Inflammation of the colon (large intestine)

Colitis is swelling or inflammation of the large intestine (colon). Colitis may be acute and self-limited or long-term. It broadly fits into the category of digestive diseases.

In a medical context, the label colitis (without qualification) is used if:
- The cause of the inflammation in the colon is undetermined; for example, colitis may be applied to Crohn's disease at a time when the diagnosis is unknown, or
- The context is clear; for example, an individual with ulcerative colitis is talking about their disease with a physician who knows the diagnosis.

==Signs and symptoms==
The signs and symptoms of colitis are quite variable and dependent on the cause of the colitis and factors that modify its course and severity.

Common symptoms of colitis may include: mild to severe abdominal pains and tenderness (depending on the stage of the disease), persistent hemorrhagic diarrhea with pus either present or absent in the stools, fecal incontinence, flatulence, fatigue, loss of appetite and unexplained weight loss.

More severe symptoms may include: shortness of breath, a fast or irregular heartbeat and fever.

Other less common or rare non-specific symptoms that may accompany colitis include: arthritis, mouth ulcers, painful, red and swollen skin, and irritated, bloodshot eyes.

Signs seen on colonoscopy include: colonic mucosal erythema (redness of the colon's inner surface), ulcerations, and hemorrhage.

==Diagnosis==
Symptoms suggestive of colitis are worked up by obtaining the medical history, a physical examination, and laboratory tests (CBC, electrolytes, stool culture and sensitivity, stool ova and parasites, et cetera). Additional tests may include medical imaging (e.g., abdominal computed tomography, abdominal X-rays) and an examination with a camera inserted into the rectum (sigmoidoscopy, colonoscopy).

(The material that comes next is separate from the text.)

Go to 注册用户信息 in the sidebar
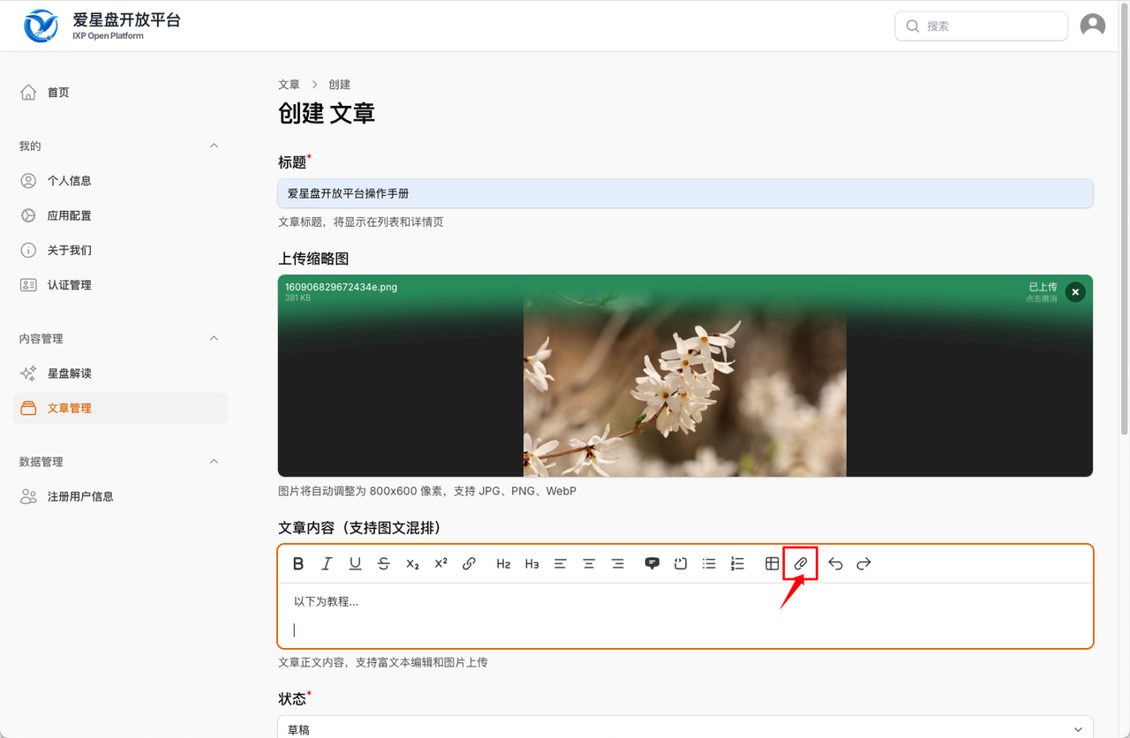 coord(80,496)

An important investigation in the assessment of colitis is a biopsy for histopathology. A very small piece of tissue (usually about 2mm) is removed from the bowel mucosa during endoscopy and examined under the microscope by a histopathologist. A biopsy report generally does not state the diagnosis, but should state any presence of chronic colitis, give an indication of disease activity, as well as state the presence of any epithelial damage (erosions and ulcerations).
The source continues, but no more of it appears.